Your instructions:
Render every line of the material below as a numbered list, skipping blank lines and leaving out the pictures.

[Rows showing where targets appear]
···
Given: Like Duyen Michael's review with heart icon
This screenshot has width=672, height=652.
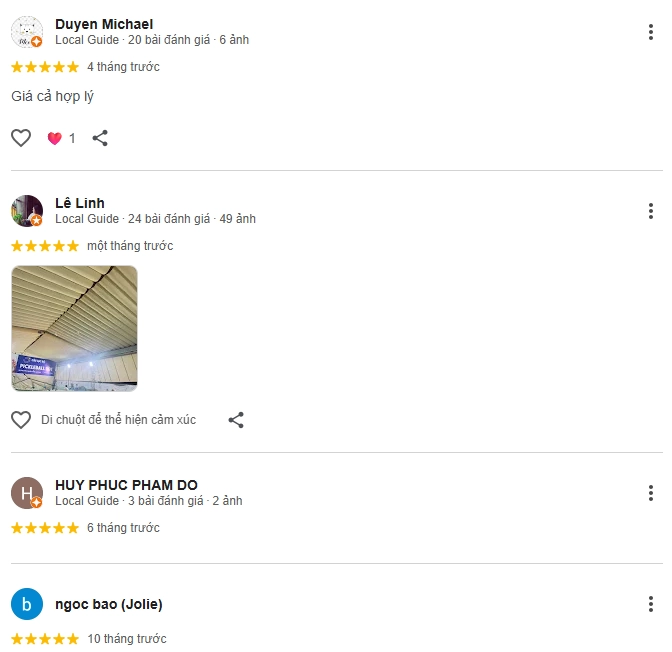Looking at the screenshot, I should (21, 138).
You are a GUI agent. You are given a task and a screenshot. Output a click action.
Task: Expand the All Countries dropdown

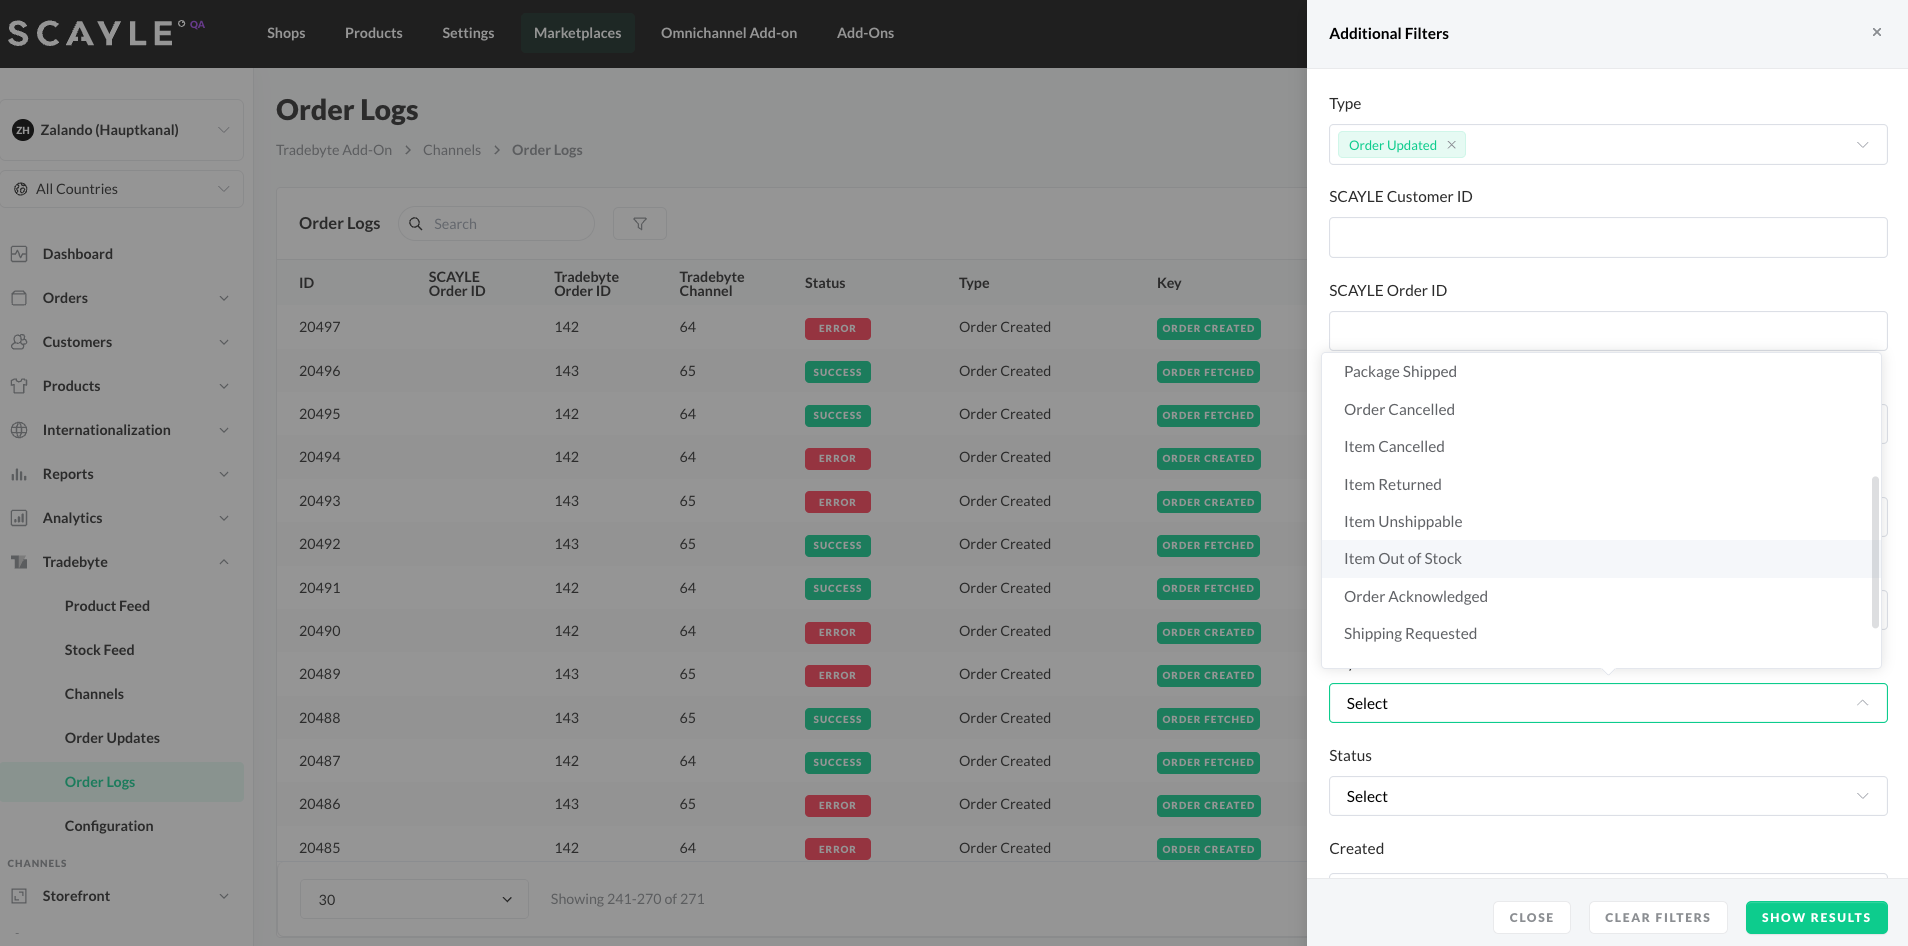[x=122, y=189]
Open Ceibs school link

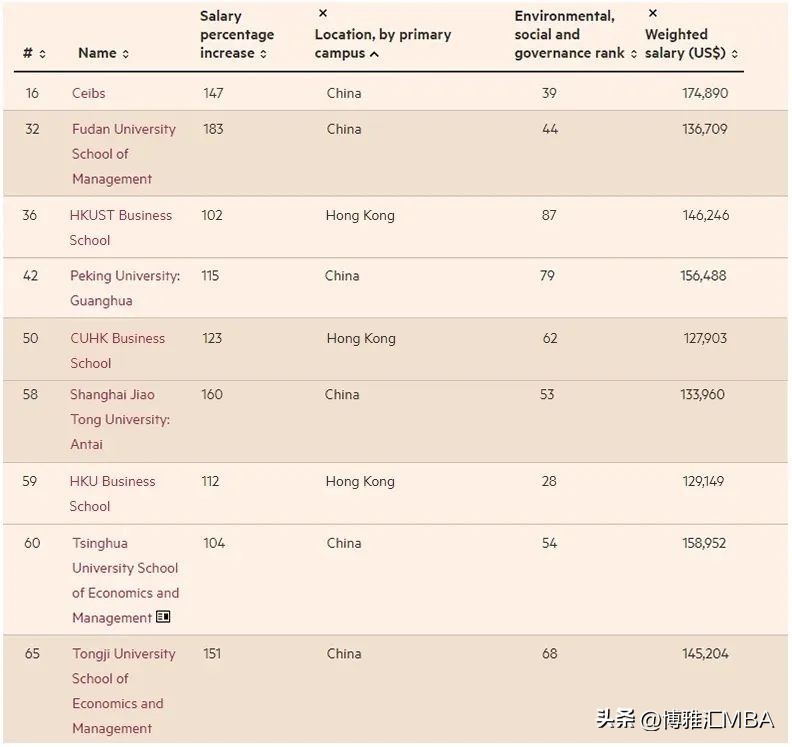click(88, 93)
···
The completed task:
1. Given: Like Duyen Michael's review with heart icon
2. This screenshot has width=672, height=652.
3. Looking at the screenshot, I should (21, 138).
4. You are a GUI agent. You are given a task and a screenshot. Output a click action.
5. Task: Expand the All Countries dropdown
6. [x=122, y=189]
7. Open Ceibs school link
8. click(88, 93)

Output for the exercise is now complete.